Large data pools are a luxury, but at the same time, the luxury problem of big data is the huge sample size pooled databases have. Bruno: “The narrower the confidence interval CI gets, the sooner a signal seems significant. Validity of data is key there. One of the biggest fallacies in epidemiology is that in a large dataset problems will smooth out themselves. That is wrong: what is invalid data, remains invalid data.”

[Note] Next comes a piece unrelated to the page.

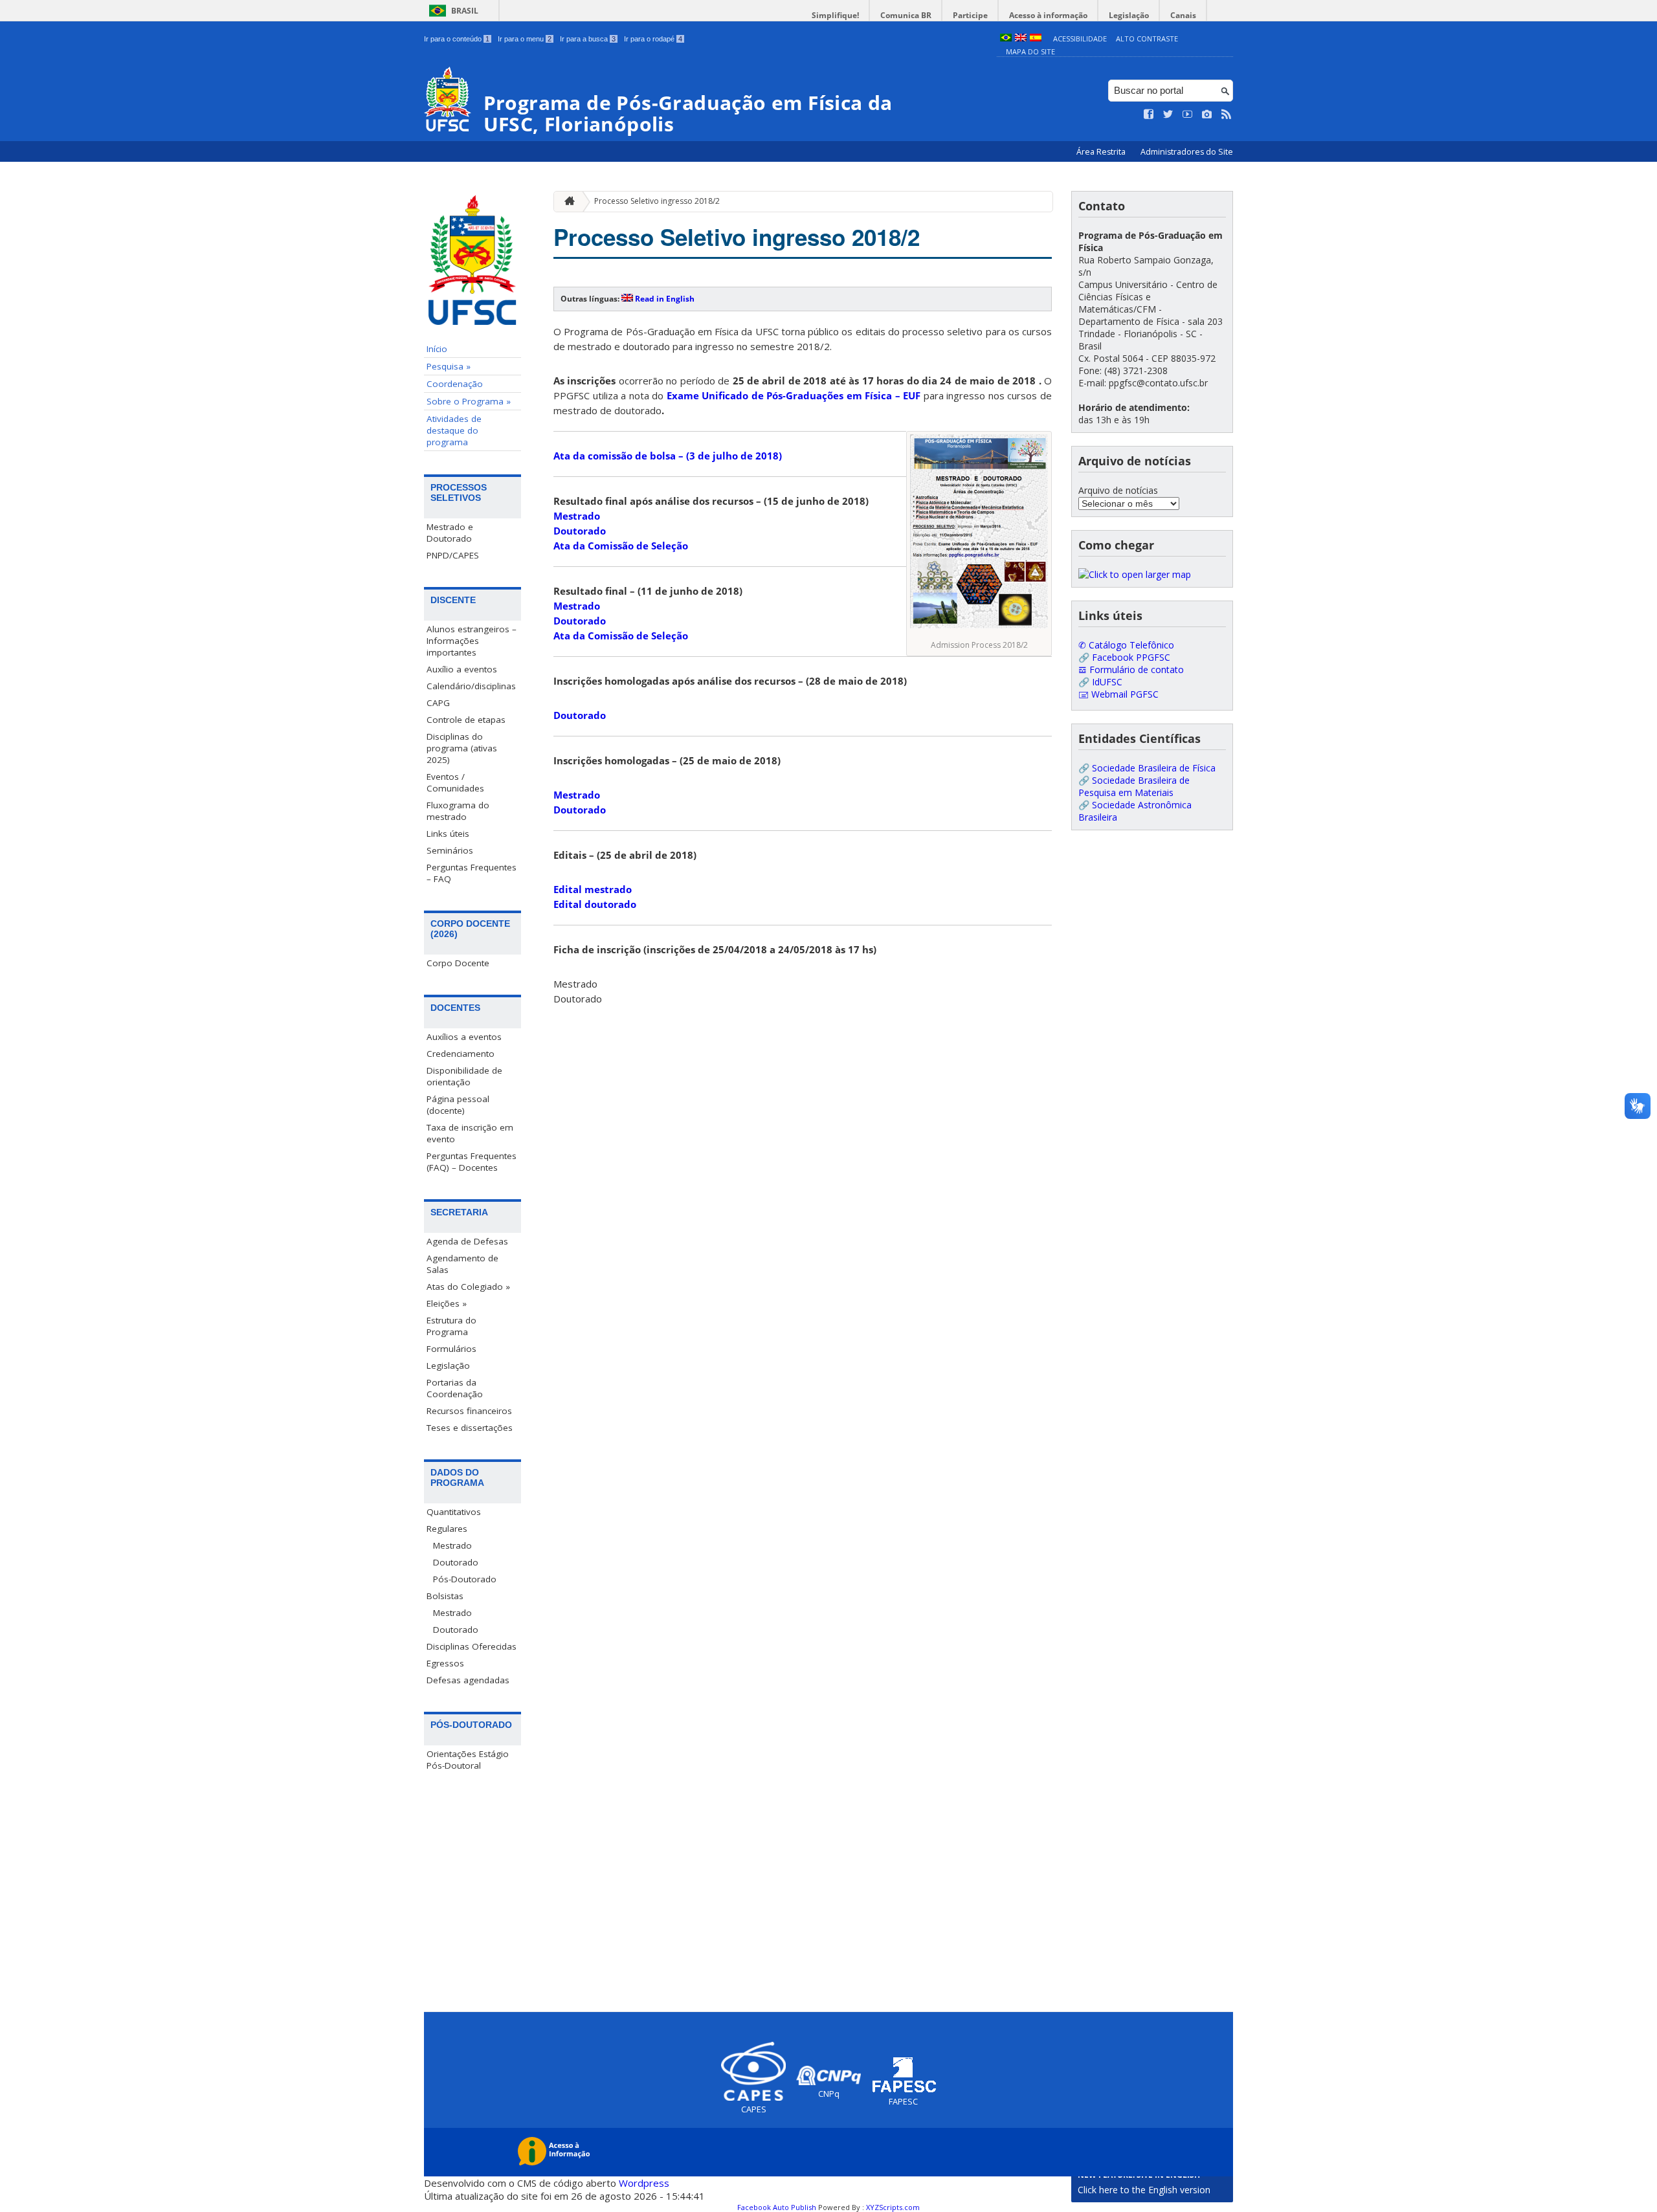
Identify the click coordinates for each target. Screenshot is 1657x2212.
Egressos (445, 1663)
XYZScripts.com (893, 2207)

“Methods, regulations and resources in the area of pharmacovigilance have progressed enormously over the past several decades. Our abilities to detect signals and to analyse hypotheses have also improved, but we should be very cautious. Caution in how big data is analysed and interpreted, and how we communicate this information in society. The more information we have available, the bigger dangers seem to become in perception of people. Second to that, the interpretation of data is strongly dependent of the validity of the (pooled) data. That’s where our challenges are the coming years: lots of data, pooled data in a complex environment, will ask for very careful and accurate analysis and communication.”
Prof. dr. Bruno Stricker
After studying medicine in Leiden, he conducted his PhD research at Erasmus University in Rotterdam on drug-induced hepatic injury. He has over forty years of experience in pharmacovigilance related research and he headed the national center for pharmacovigilance for twenty years. In 2001 he became professor of Pharmaco Epidemiology at Erasmus University in Rotterdam. He also works at the Dutch Health and Youth Care Inspectorate as a coordinating inspector pharmacovigilance, and he advises both the MEB and the EMA in the area of pharmaco-epidemiology.